How the U.S. Government Is Screwing Up the War Against Cyberterrorism
Homeland Security Wants to Recruit Young Hackers While the Justice Department Wants to Keep Locking Them Up
By: Simon Dumenco
The media coverage last Wednesday came in great, rolling, panicky waves: “Massive Cyberattack Hits Internet Users” (CNN.com); “Global Internet Slows After “Biggest Attack in History'” (BBC); “”Largest Cyberattack Ever’ Is Happening Right Now, Threatens Rest of Web” (wired.co.uk); and so on and so forth.
It had something to do with a digital pissing match between a European anti-spam group called Spamhaus and a Dutch website-hosting company called Cyberbunker, and the effects were said to reverberate throughout the web. Except they didn’t, really.
Gizmodo’s Sam Biddle, ever the contrarian, volleyed back with a post titled “That Internet War Apocalypse Is a Lie”; he actually bothered to check with a couple of the companies that pay very close attention to cyberattacks: NTT, a massive, multinational internet “backbone” company, and Renesys, a global internet-monitoring firm. Neither firm, Biddle reported, saw evidence of the Spamhaus-Cyberbunker beef amounting to much.
There are plenty of real-deal cyber threats, but this one, he demonstrated, was little more than hype fueled by a self-promoting internet security firm that I won’t name on principle.
Basically, the media can’t get its story straight on the seemingly always-imminent internet meltdown. One day everything’s under control; the next day all hell is breaking loose. In fact, in the case of The New York Times, the juxtaposition of those narratives came on sequential days. The paper’s cyberattack story made its front page March 27; the day before, its front page featured a maddening story titled “Luring Young Web Warriors Is a Priority. It’s Also a Game.”
The gist of the report was that the Department of Homeland Security is enthusiastically recruiting mischievous young American hackers to combat evil foreign hackers who have been targeting government and private computer systems. Homeland Security has announced plans to hire 600 such hackers and has been working with security consultants on recruiting efforts, including the creation of a “Cyber Aces” hacking tournament for teens.
The maddening part of the Times report is that it made no mention of the fact that the federal government has zero credibility with the hacker community right now. Especially in the wake of the the January suicide of Aaron Swartz, a brilliant young programmer who was facing an overblown case the U.S. Justice Department mounted against him for using a clever hack to download millions of scientific articles from the JSTOR (Journal Storage) database through a Massachusetts Institute of Technology server.
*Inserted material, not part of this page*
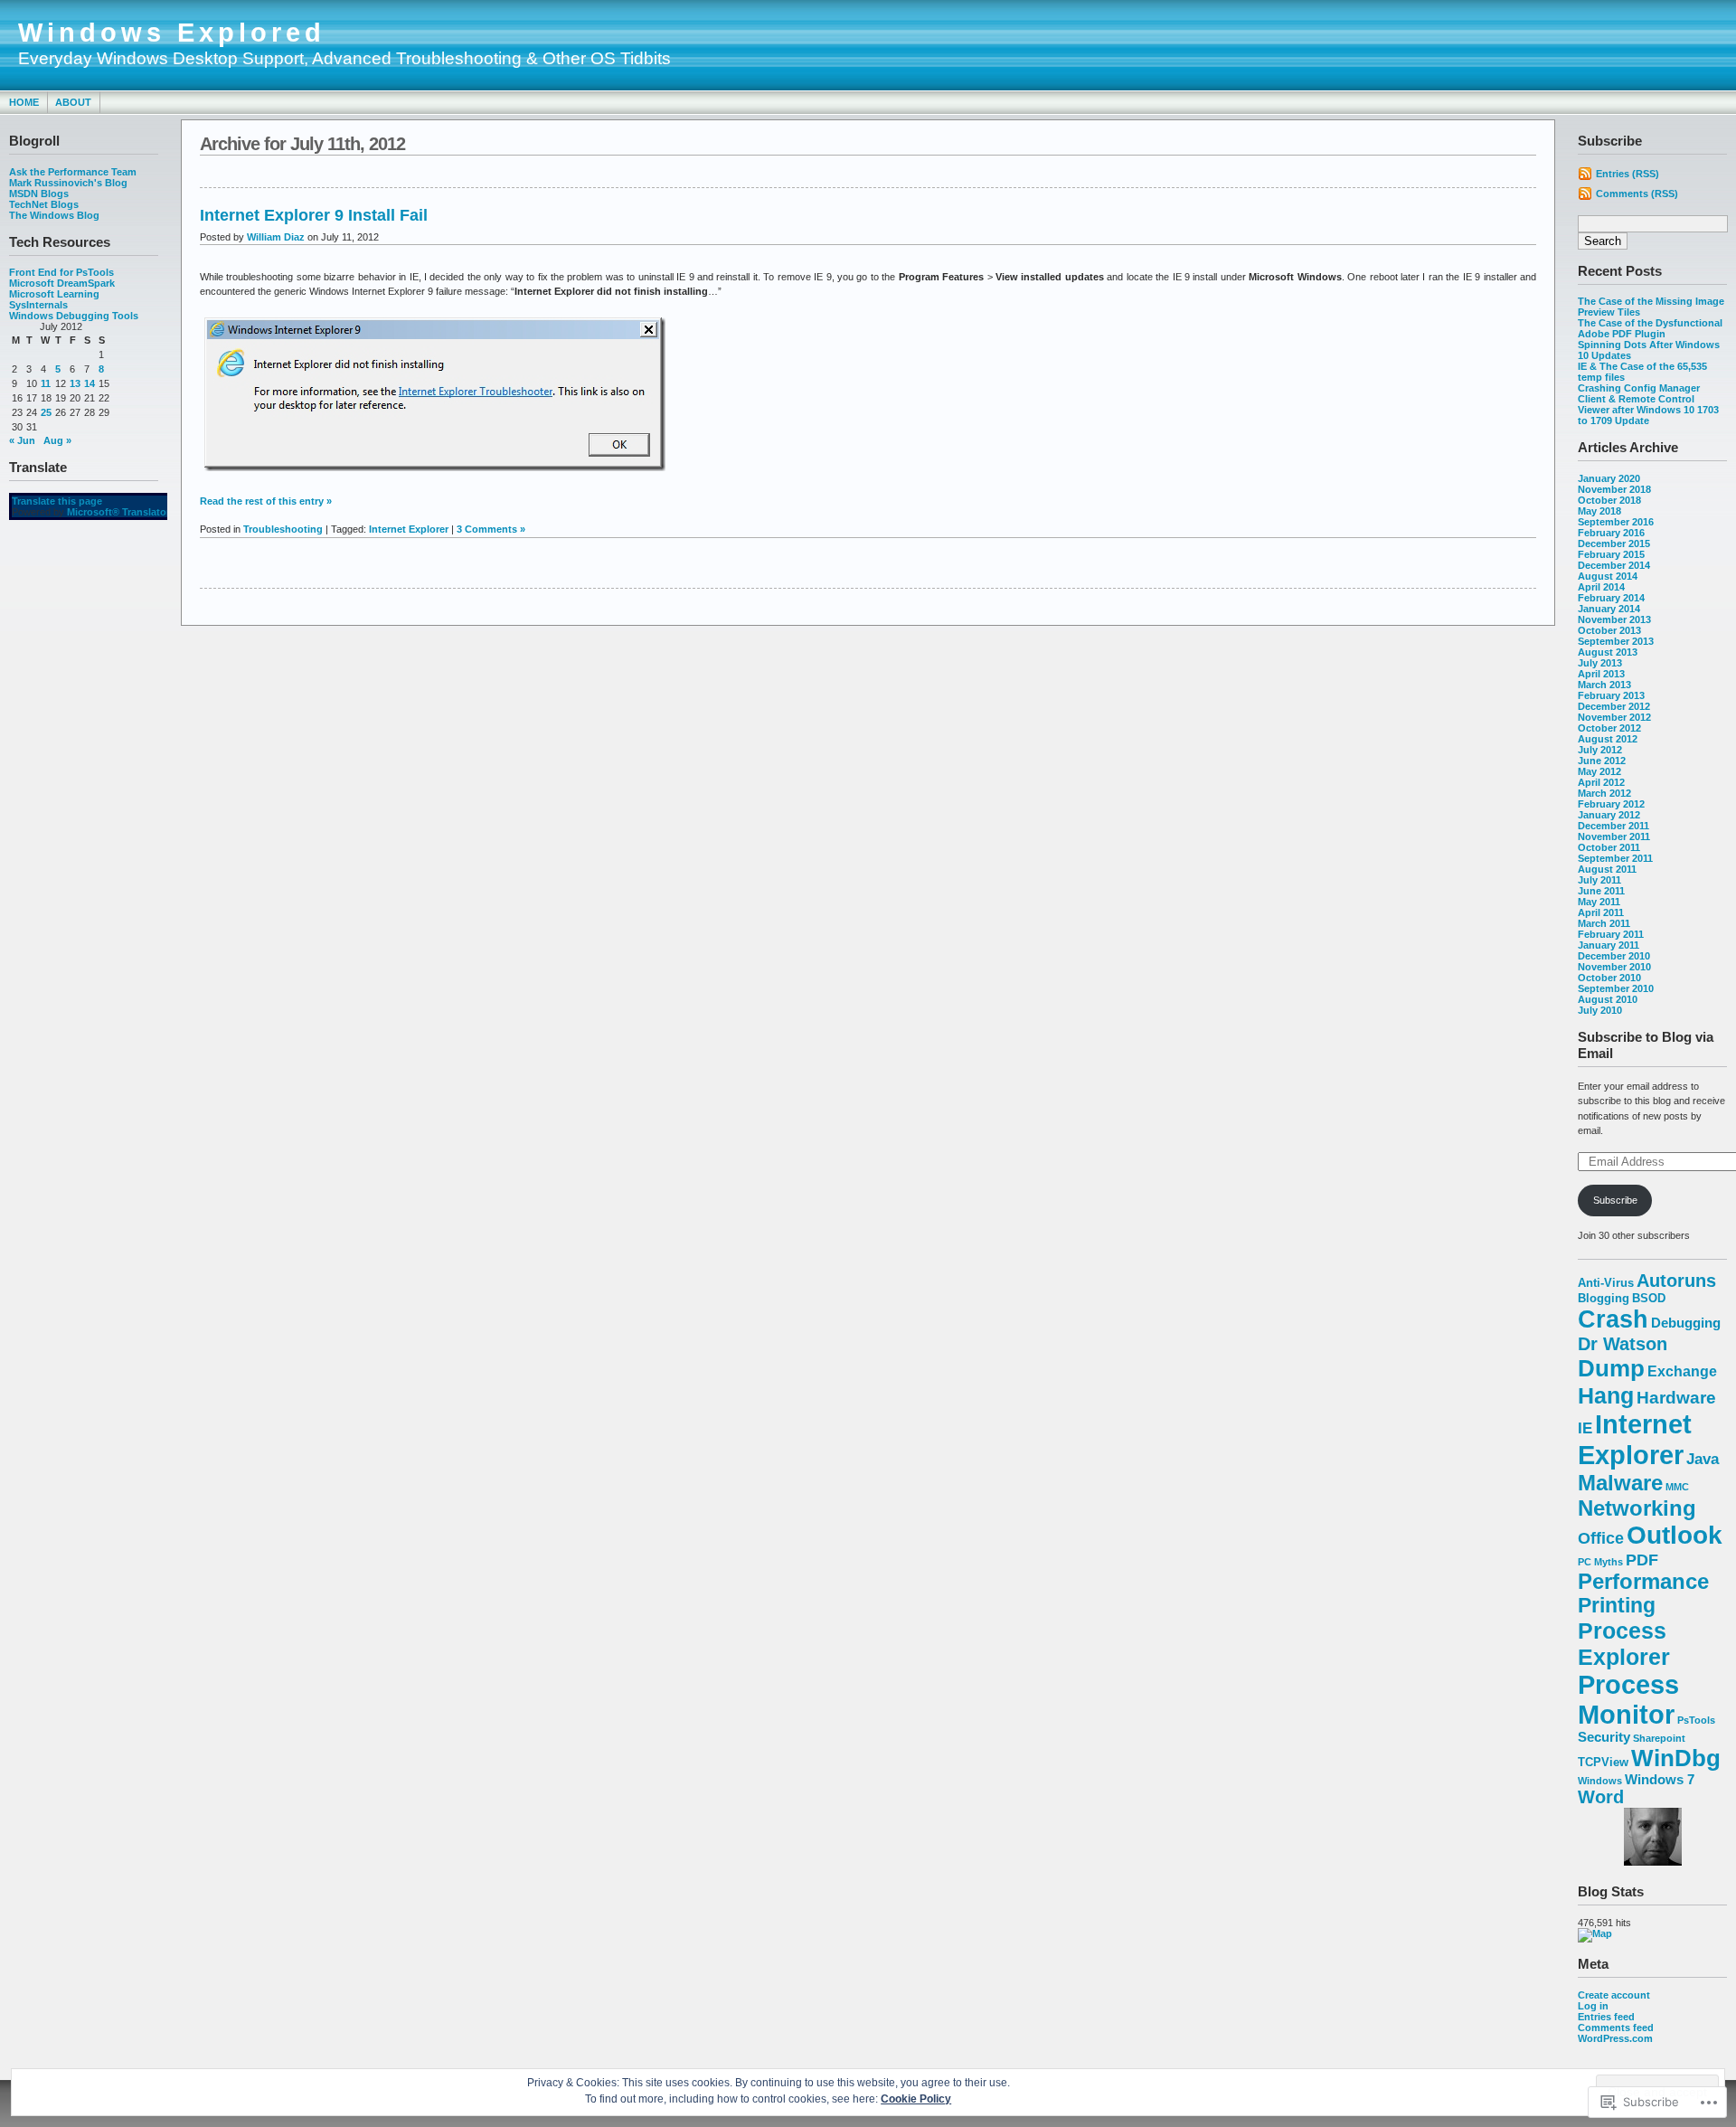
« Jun (22, 440)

It was a stunt he pulled not for personal gain (there’s no black market for obscure journal articles), but to call attention to his ongoing campaign against profiteering in academia, as I noted in this space in January. “The world’s entire scientific and cultural heritage,” Swartz wrote back in 2008, “published over centuries in books and journals, is increasingly being digitized and locked up by a handful of private corporations. … It’s outrageous and unacceptable.”
Swartz never actually released the articles he downloaded — he returned them to JSTOR, which settled with him and opposed the government’s prosecution — but the Justice Department still threatened him with $4 million in fines and decades in jail in an attempt to force him to accept a plea bargain.
The bitter irony is that after Swartz’s death, the Obama administration essentially declared that it agreed with him. A memorandum issued in February by the White House Office of Science and Technology Policy directed agencies involved with federally financed academic research to develop “clear and coordinated policies” to make such information publicly available within a year of publication — i.e., to remove such works from behind the profiteering paywalls Swartz so vehemently opposed.
The U.S. Justice Department, meanwhile, insists that it stands by its prosecution of Swartz. (It had no choice but to dismiss the case, though, given the death of the defendant.) And the federal government continues to go after the wrong people, like Andrew Auernheimer, a hacker who exposed a security flaw in AT&T‘s servers that allowed him to access the private email addresses of a subset of iPad users. He did nothing malicious with those addresses, but he did tell Gawker about the exploit, and the blog ran a post titled “Apple‘s Worst Security Breach: 114,000 iPad Owners Exposed” in June 2010 that was deeply embarrassing for both AT&T and Apple.
You might think that Auernheimer, like Swartz, would be exactly the kind of guy Homeland Security would be interested in recruiting. A couple weeks ago, though, Auernheimer was sentenced to three and a-half years in prison.
But back to the media narrative du jour: The digital sky is falling! Hackers are causing internet Armageddon! Wait, never mind, not quite yet! Also: The Justice Department thinks all hackers are cyber terrorists! And: Homeland Security loves hackers and wants to hire them!
It can’t be all of those things at once. Though somehow it is.